According to the evolutionary tree of the VP1 nucleotide sequence, EV71 is divided into three separate genetic types: A, B, and C. The A genotype is the prototype for the EV71 strain, and it contains only one strain, BrCr-USA-70; genotypes B and C can be further divided into five subtypes: B1, B2, B3, B4, and B5 and C1, C2, C3, C4, and C5, respectively, and the C4 can be divided into subtypes C4a and C4b [30]. Nucleotide sequence differences within the same genotype are less than 12 % [31]. Data show that the EV71 population in mainland China in the past 10 years is mainly divided into two classes. From 1998 to 2004, EV71 isolates from Guangdong and Shanghai belonged to the C4b subtype. After 2004, they were gradually replaced by the C4a subtype. During the past five years, subtype C4a has become the major EV71 epidemic strain in mainland China [32]. Since March 2008, most regions of China have had varying degrees of HFMD outbreaks, and the EV71 C4a subtype has been isolated repeatedly [4, 33]. This shows that after 2008 in mainland China, the C4a gene subtype may have become more widely distributed. The phylogenetic tree of the 21 EV71 strains that were isolated in this study showed that all of the EV71 strains in Suzhou in 2011–2014 were of the C4a subtype, and they might have originated from EV71 strains from Shanghai and Guangdong (Fig. 4).

In China, Li et al. [34] analyzed CA16 isolates in Shenzhen from 1999 to 2004. Based on the evolution of VP1, CA16 strains can be divided into A, B, and C genotypes, and nucleotide sequence differences between the B and C genotype range from 5.8 % to 11 %. In 2007, Perera et al. [35] analyzed 52 CA16 strains that were isolated over 10 years in five countries in the Asia-Pacific region. They divided CA16 strains into A and B genotypes, and genotype B was divided into the B1 and B2 subtypes. They demonstrated that the B and C genotypes reported by Li et al. are identical to their B1 and B2 subtypes.

In the city of Suzhou, which is located in the south of Jiangsu province, Shan et al. [36] found that two B1 branches, B1a and B1b, existed simultaneously and circulated in 2012, and they suggested that the B1b genotype has an evolutionary advantage. In the present study, we selected sequences of 47 CA16 strains from GenBank that represent strains that were isolated from different countries in different years, and compared them with the Suzhou isolates. Our results showed that the VP1 region of the 10 CA16 Suzhou strains had highly homologous nucleotide and amino acid sequences, all belonging to the B1b branch of the B1 subtype, which is consistent with a report in areas of Jiangsu province by Shan et al. (Fig. 5).

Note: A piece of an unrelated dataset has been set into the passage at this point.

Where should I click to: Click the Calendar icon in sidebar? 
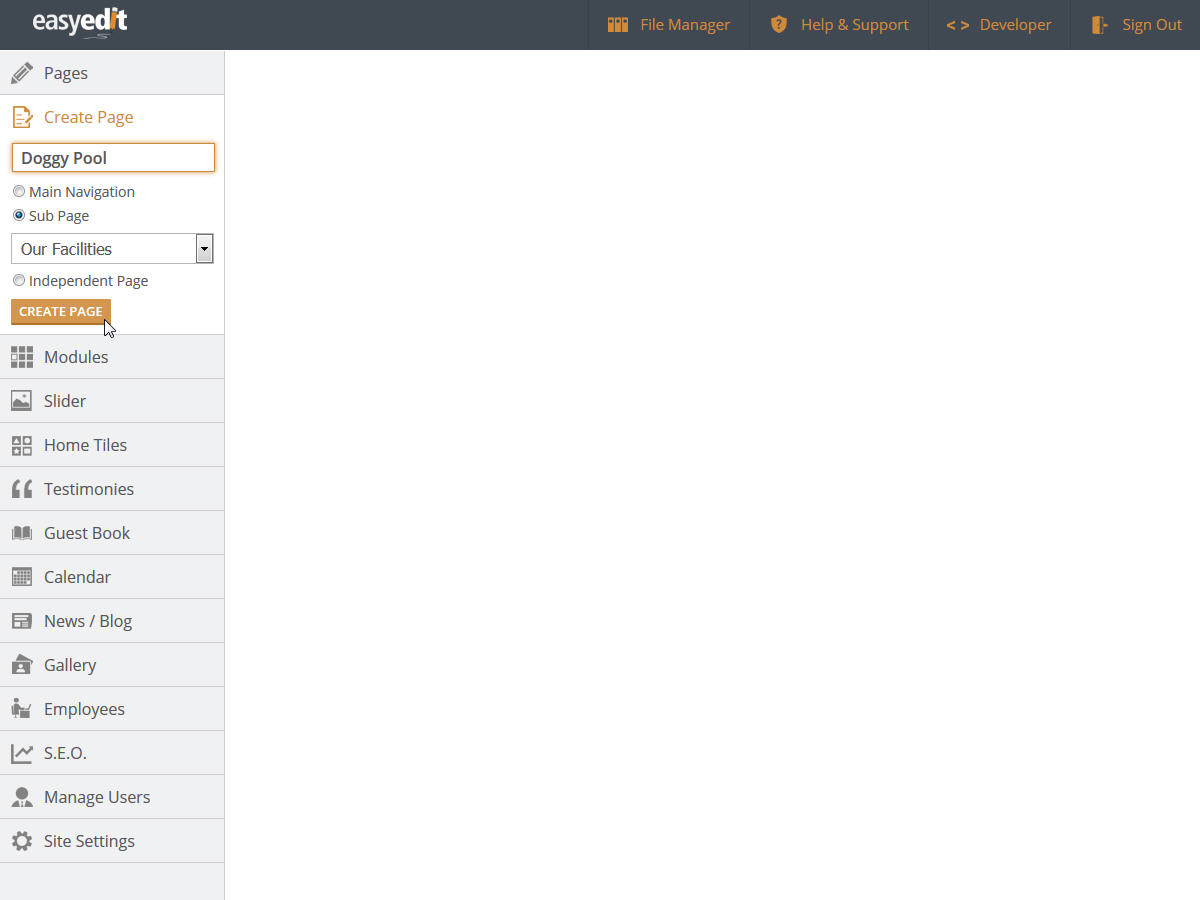(x=22, y=577)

Based on the Suzhou HFMD monitoring results from 2011–2014, future work should focus on the prevention of HFMD infections. As the proportion of other EV strains tends to increase yearly, and the epidemiological information regarding the other EVs is limited, it is the time to start monitoring other EVs in China. Vaccination also remains the most significant and effective way to control disease. On December 4, 2015, China’s State Food and Drugs Administration approved the production of inactivated EV71 vaccines from human diploid cells. A phase III clinical trial of 12,000 subjects showed that an inactivated EV71 vaccine provided 97.3 % protection against HFMD and that there were no adverse reactions related to the vaccine. Once the use of this EV71 vaccine increases, it will reduce the number of severe HFMD cases and the incidence of HFMD caused by EV71. In view of the fact that other EVs, some of which were especially dominant in 2013, also account for a certain proportion of HFMD cases and can also cause severe HFMD, accelerating the development of vaccines against CA16 and other pathogens will play a an important role in the prevention of HFMD. In addition, we should popularize health education for young children and parents to promote good health-related behaviors, cut off the transmission source, and curb the spread of epidemics. These are economical and effective ways to reduce the risk of HFMD.